Allar is the ultimate physical prototype at quarterback — 6-foot-5, 228 pounds with arguably the strongest arm in the 2026 class and the ability to drive the ball into tight windows at every level. When his feet are set and the pocket is clean, he can look like a franchise passer, layering throws over defenders with real touch and working through full-field progressions with surprising maturity. But the tape tells a frustrating story: his mechanics fall apart under pressure, his accuracy becomes scattershot when forced off his spot, and three years as a starter at Penn State never produced the consistency you'd expect from a senior prospect. The broken ankle in October robbed him of any late-season redemption arc, and his 5.98 grade from NFL.com ('average backup or special-teamer') reflects how far his stock has fallen. In the right developmental situation with patient coaching, this is a starting NFL quarterback — but if the footwork and processing never clean up, he's a career backup who looks the part in shorts and never puts it together when it counts.
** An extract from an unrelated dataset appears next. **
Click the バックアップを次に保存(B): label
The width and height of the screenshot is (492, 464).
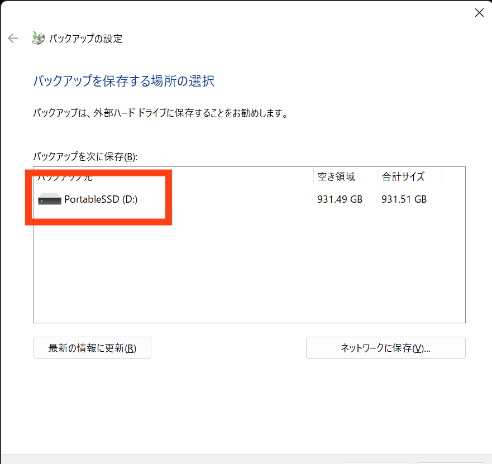pos(84,156)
- Elite arm strength with easy velocity — generates outstanding RPMs and can attack every level of the field with minimal effort
- Prototypical NFL size (6-5, 228) and frame with the presence and build scouts covet at the position
- Works through full-field progressions and frequently finds his second and third reads, showing legitimate pre-snap processing ability
- Strong competitive nature and leadership — teammates consistently praise his toughness and accountability
- Effective on drive throws and deep in-cutting routes, with real anticipation to deliver the ball early
- Inconsistent accuracy and ball placement, particularly on short and intermediate 'layup' throws — 12.5% off-target rate ranked 94th in FBS in 2025
- Mechanics deteriorate badly under pressure — throws flatfooted, off his back foot, and drifts backward instead of climbing the pocket
- Limited escapability and creativity when structure breaks down — cannot consistently create off-schedule plays the way modern NFL QBs must
- Failed to demonstrate growth as a senior after a promising junior campaign — regression raised significant developmental ceiling concerns
Both Jeremiah and multiple outlets converge on this comp: big-bodied, strong-armed pocket passers who make drive throws look effortless, can get streaky hot and cold, prefer to read top-to-bottom, and offer just enough mobility to extend plays without being true dual-threats. Flacco's career arc — scheme-dependent early, capable of elite peaks in the right moment — mirrors Allar's boom/bust range.